[Data supplied — start]

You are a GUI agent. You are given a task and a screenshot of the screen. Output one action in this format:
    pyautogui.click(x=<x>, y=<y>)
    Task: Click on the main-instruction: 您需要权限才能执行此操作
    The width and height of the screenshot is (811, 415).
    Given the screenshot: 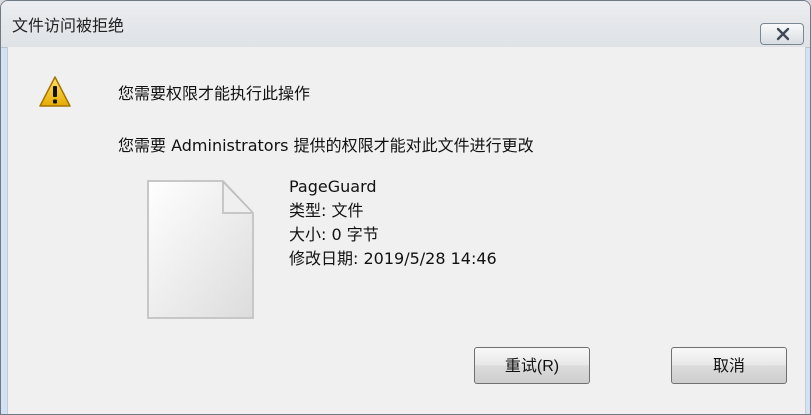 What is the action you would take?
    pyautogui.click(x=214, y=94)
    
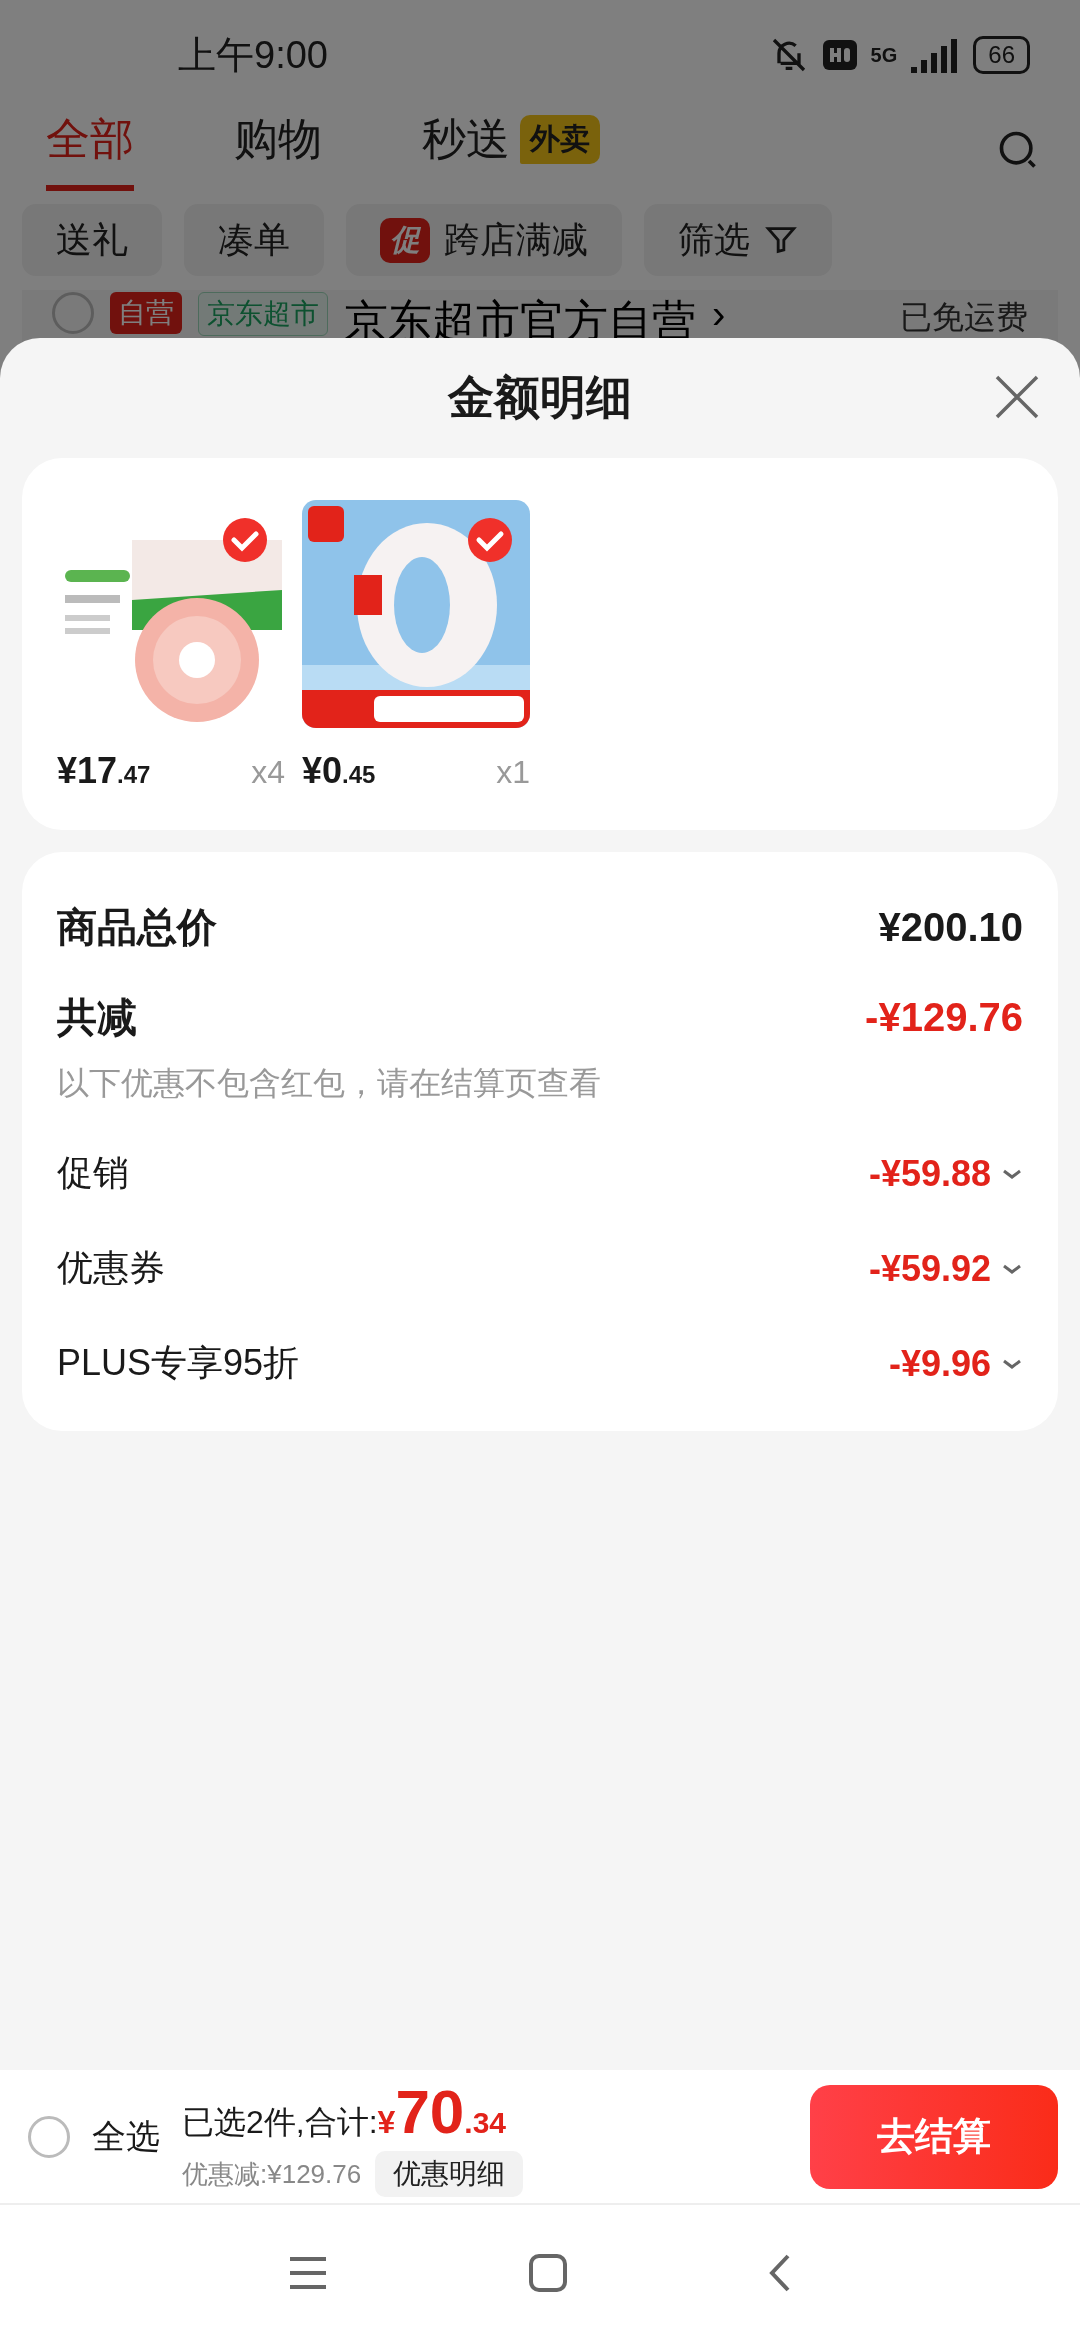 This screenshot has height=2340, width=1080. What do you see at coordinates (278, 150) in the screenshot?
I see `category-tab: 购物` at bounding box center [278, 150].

[Data supplied — finish]
[Data supplied — start]

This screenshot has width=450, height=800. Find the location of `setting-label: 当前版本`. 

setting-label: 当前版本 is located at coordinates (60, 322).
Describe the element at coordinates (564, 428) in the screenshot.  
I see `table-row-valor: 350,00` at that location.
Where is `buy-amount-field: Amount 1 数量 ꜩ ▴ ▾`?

[Data supplied — finish]

◆ What you have to do:
Render the lines from the one containing "Describe the element" through the one containing "Amount 1 数量", inclusive, as a numbered list, leaving out blank lines.

◆ Answer to this problem:
1. Describe the element at coordinates (564, 428) in the screenshot.  
2. I see `table-row-valor: 350,00` at that location.
3. Where is `buy-amount-field: Amount 1 数量 ꜩ ▴ ▾`?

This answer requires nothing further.